Die Fahrgäste müssen sich keine Gedanken mehr machen über Billettkauf, Reiseweg oder Gültigkeitsdauer. Sie reisen mit einem «intelligenten Taxameter» und profitieren damit vom selben Komfort, den momentan nur GA-Besitzerinnen und -Besitzer geniessen. Anders als diese zahlen sie aber nur für die Kilometer, die sie auch tatsächlich gefahren sind.
Wozu braucht es das überhaupt?
Das jetzige Tarifsystem ist historisch gewachsen und beruht auf nationalen ebenso wie auf regionalen Tarifwelten.

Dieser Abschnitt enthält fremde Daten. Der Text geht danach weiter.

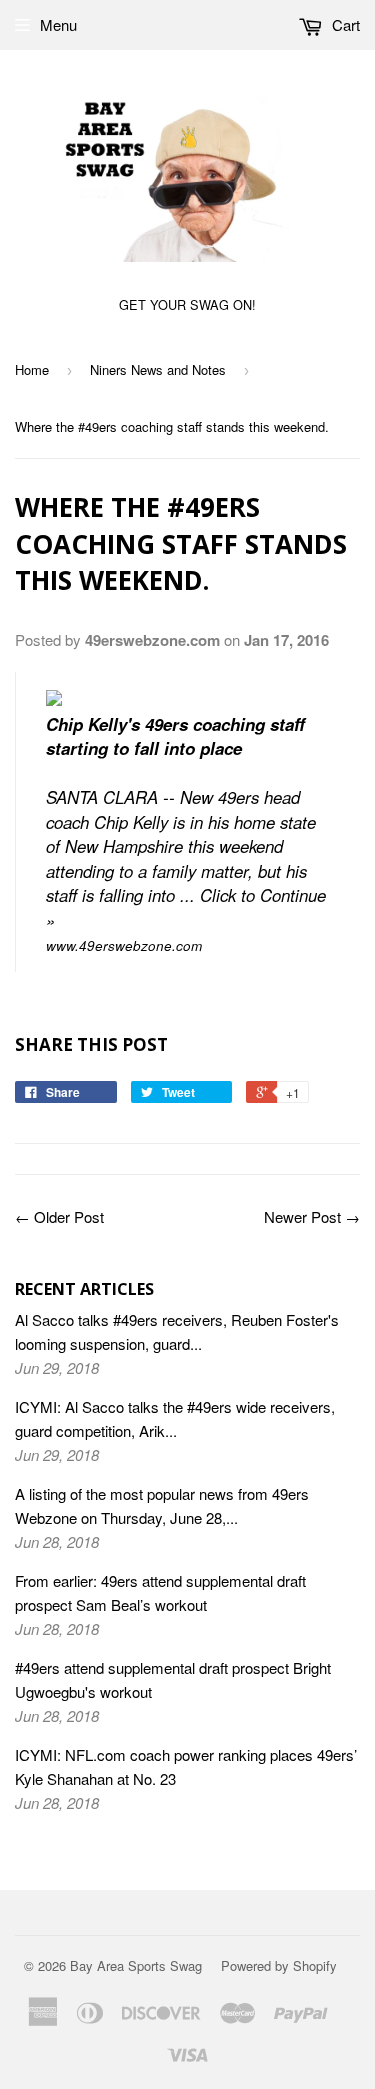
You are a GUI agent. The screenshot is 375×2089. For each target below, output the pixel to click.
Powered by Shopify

Wo sich diese überschneiden, wird es nicht nur kompliziert, sondern auch ungerecht. Wer zum Beispiel von Bern auf den Jaunpass fährt und für die ganze Strecke ein Billett löst, zahlt deutlich mehr, als wenn er nur ein Ticket bis Freiburg kauft und erst dort die Weiterfahrt zahlt: Gemäss Alliance Swiss Pass sind es im ersten Fall total 23.60 Franken, im zweiten nur 15.50 Franken. Die erhebliche Preisdifferenz wird damit erklärt, dass der grösste Teil der Strecke auf Freiburger Verbundgebiet liegt.
Das neue System soll national einheitlich sein und vermehrt auf die individuellen Bedürfnisse der Reisenden eingehen. So soll eine neue, einfache, kundenorientierte und hürdenlos zugängliche Tarifwelt entstehen, die am Ende mehr Menschen als heute dazu verleitet, den ÖV zu benutzen – weil es einfacher wird.
Wer steht dahinter?
Gemäss Alliance Swiss Pass wird das Vorhaben von allen 250 Transportunternehmen und 18 Verbünden unterstützt, die der Branchenorganisation angehören – angefangen bei den SBB bis hin zu kleinen Regionalbahnen. «Die Branche ist sich einig – alle wollen das», erklärte Alliance-Swiss-Pass-Geschäftsführer Helmut Eichhorn bei der Präsentation.
Am Versuch sind auch der Bund, die Kantone sowie die Städte und Gemeinden beteiligt. Allerdings ist noch sehr vieles offen und nichts entschieden. «Wir befinden uns in einem Experiment. Es kann auch völlig anders herauskommen als erwartet», heisst es.
Wo liegen die grössten Knacknüsse?
Das System funktioniert nur mit Tracking. Dies wird nur akzeptiert, wenn es anonym erfolgt. Eine technische Lösung, welche das ermöglicht, liegt aber noch nicht vor. Es ist auch nicht klar, wie das «intelligente Taxameter» funktionieren soll: über eine App auf dem Smartphone, eine smarte Uhr oder mithilfe der E-ID? Ebenso wenig steht fest, wie die angestrebte faire Preisgestaltung, die es für das Vertrauen der Kundschaft braucht, aussehen soll. Vorbilder fehlen: In Städten wie Paris oder London gibt es zwar ähnliche Preissysteme, aber nirgendwo so viele Anbieter oder ein mit der Schweiz vergleichbares föderalistisches System. «Wir beschreiten Neuland», formulierte es Eichhorn. Eines, das am Ende auch politisch abgesegnet werden muss.
Wie sieht der Zeitplan aus?
Die Testphase ist Anfang dieses Jahres gestartet und soll Ende 2024 abgeschlossen sein. Ein erster Pilot läuft in der Region Zürich, wo die Bedürfnisse der Kundinnen und Kunden des Tarifverbunds Z-Pass ausgelotet werden. Weitere Regionen werden möglicherweise folgen.
Nach der zweijährigen «Laborphase» wird über das weitere Vorgehen entschieden. Für die Umsetzung des Projekts rechnen die Verantwortlichen mit zwei bis drei Jahren. Eingeführt werden könnte der neue E-Tarif mit dem «Postpricing» im Jahr 2027.
Was geschieht mit GA, Halbtax, Streckenabo und Co.?
Alliance Swiss Pass rechnet nicht damit, dass sämtliche Kunden umsteigen werden. Die bestehenden Angebote wie das Generalabonnement, das Halbtaxabo, die Strecken- und Verbundabos soll es deshalb weiterhin geben. Parallel laufende Projekte wie das für 2024 angekündigte Guthaben-Abo werden weitergeführt. Und es soll weiterhin möglich sein, auch ohne Handy und Kreditkarte ein Billett zu kaufen – beziehungsweise den ÖV zu benutzen.